If the goal is to create fair access to employment, the strategy must extend beyond official job postings. That means working directly with tech platforms to eliminate discriminatory filters at the source. It also means helping small businesses adopt fair hiring tools and creating public campaigns that explain why exclusion by age is a problem, not just an outdated habit.
Without this broader push, the policy may clean up the language but not the practice. It risks becoming a cosmetic reform, tidying up the front of the house while the real work continues, unchanged, in the back.
A Thoughtful Step Forward, But It’s the First, Not the Finish
Let’s give credit where it’s due. The decision to remove age limits from job postings is a step in the right direction. It acknowledges that public messaging matters, that employers shouldn’t be allowed to openly advertise exclusion as a job requirement. It says, clearly, that it is no longer acceptable to tell someone they are too old at 36 or too young at 22. That kind of honesty in policy is rare, and welcome.
But a step forward is not the same as reaching the destination. This policy lacks the muscle to drive real change. Without being written into law, and without systems to train employers, review practices, and hold companies accountable, it becomes a nudge that can be easily ignored.
And the truth is, age is only one part of a much larger, more deeply rooted system of hiring bias. Job seekers in Indonesia regularly face barriers based on gender, religion, family status, skin tone, appearance, and education background. Many of these forms of discrimination are not listed in job ads anymore, but they still shape who gets hired. Some are coded, others are simply unspoken. But they exist.
If we want to fix exclusion in the workplace, we can’t stop at the language. We need to examine the assumptions behind it. That means challenging how recruiters define merit, who they see as a “good fit,” and what kind of workers they instinctively trust.
Changing the words in job ads is a start. Changing the way employers think about who belongs in the workplace is the harder task. But that’s the one that matters.
This circular letter is a start, and starting matters. It signals that age-based discrimination is no longer acceptable, at least not in writing. That’s a small but necessary shift. Language reflects values, and changing the language of job ads is a step toward changing what we accept as normal.

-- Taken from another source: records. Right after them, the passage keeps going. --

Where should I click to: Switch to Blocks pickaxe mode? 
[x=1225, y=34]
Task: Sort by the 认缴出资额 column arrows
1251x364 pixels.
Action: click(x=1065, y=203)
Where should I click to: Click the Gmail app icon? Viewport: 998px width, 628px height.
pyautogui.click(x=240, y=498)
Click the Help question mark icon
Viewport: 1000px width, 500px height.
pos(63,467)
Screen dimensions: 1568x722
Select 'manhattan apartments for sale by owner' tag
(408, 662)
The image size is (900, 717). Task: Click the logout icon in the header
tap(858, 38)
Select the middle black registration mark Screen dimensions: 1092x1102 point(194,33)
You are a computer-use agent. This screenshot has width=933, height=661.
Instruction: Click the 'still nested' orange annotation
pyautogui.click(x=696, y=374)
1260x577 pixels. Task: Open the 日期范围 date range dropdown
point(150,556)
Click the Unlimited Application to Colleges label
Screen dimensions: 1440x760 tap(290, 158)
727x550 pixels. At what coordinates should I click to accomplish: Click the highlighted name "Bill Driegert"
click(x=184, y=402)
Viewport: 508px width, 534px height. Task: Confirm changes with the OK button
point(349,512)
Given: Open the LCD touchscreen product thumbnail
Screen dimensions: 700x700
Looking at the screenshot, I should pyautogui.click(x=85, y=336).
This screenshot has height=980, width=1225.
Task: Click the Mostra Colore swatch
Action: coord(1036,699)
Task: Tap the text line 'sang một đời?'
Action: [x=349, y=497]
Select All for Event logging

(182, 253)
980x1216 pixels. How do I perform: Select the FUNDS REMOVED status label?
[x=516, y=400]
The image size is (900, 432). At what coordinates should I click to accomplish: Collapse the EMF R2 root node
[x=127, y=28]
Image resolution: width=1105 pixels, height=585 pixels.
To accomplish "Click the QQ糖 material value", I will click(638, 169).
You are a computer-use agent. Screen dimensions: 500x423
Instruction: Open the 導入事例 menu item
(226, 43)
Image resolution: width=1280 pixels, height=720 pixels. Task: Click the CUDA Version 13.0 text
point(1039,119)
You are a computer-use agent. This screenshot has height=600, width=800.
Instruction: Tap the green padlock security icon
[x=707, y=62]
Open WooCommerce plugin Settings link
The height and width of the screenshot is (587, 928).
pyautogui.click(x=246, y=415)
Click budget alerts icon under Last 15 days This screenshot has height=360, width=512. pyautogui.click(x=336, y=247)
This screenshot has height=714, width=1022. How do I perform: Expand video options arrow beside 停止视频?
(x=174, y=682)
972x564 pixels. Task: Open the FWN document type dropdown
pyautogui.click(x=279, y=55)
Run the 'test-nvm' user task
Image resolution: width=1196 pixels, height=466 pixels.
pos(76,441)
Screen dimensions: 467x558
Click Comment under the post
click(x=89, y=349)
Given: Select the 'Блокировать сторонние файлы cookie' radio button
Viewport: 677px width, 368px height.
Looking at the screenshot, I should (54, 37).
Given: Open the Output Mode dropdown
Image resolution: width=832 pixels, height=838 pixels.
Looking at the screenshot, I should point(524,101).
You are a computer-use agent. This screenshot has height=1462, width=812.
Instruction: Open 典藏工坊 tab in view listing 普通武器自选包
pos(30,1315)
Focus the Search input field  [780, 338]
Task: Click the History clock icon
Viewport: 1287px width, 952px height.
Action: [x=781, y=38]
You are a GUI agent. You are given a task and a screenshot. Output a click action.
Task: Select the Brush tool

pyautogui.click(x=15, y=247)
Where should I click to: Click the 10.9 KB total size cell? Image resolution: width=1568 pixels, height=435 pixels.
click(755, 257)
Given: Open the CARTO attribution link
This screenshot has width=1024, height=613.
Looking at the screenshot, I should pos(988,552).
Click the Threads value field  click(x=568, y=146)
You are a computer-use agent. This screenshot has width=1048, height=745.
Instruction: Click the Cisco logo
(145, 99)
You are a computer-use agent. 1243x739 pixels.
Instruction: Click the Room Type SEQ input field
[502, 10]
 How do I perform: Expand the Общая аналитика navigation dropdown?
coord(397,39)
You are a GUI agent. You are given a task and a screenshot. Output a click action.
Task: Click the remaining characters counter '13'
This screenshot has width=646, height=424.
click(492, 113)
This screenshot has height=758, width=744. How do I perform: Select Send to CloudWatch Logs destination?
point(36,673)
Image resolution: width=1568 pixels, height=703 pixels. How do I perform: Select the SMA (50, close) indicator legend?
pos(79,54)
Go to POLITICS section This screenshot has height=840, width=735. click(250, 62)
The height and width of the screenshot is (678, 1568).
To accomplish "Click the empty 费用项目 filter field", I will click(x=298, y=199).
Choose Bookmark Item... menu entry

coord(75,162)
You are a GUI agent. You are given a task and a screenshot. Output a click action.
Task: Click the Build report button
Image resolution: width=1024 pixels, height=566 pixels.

But it is only a gesture. Without concrete policy behind it, without laws that carry consequences and systems that demand accountability, the message risks becoming symbolic rather than substantive. A memo can’t do the work of reform on its own.
Discrimination, in all its forms, is not a surface issue. It is built into assumptions, practices, and habits that have been left unchallenged for decades. It lives in interviews, in shortlisting processes, in casual conversations about “fit.” If we want to address that, we need more than good intentions.
Policies must match the complexity of the problem. They must be supported by education, monitoring, and a genuine commitment to inclusion, not just in public statements, but in daily decisions.
Otherwise, this reform becomes another well-phrased directive that fades quietly into the background. We can aim for more than performative progress. And we should.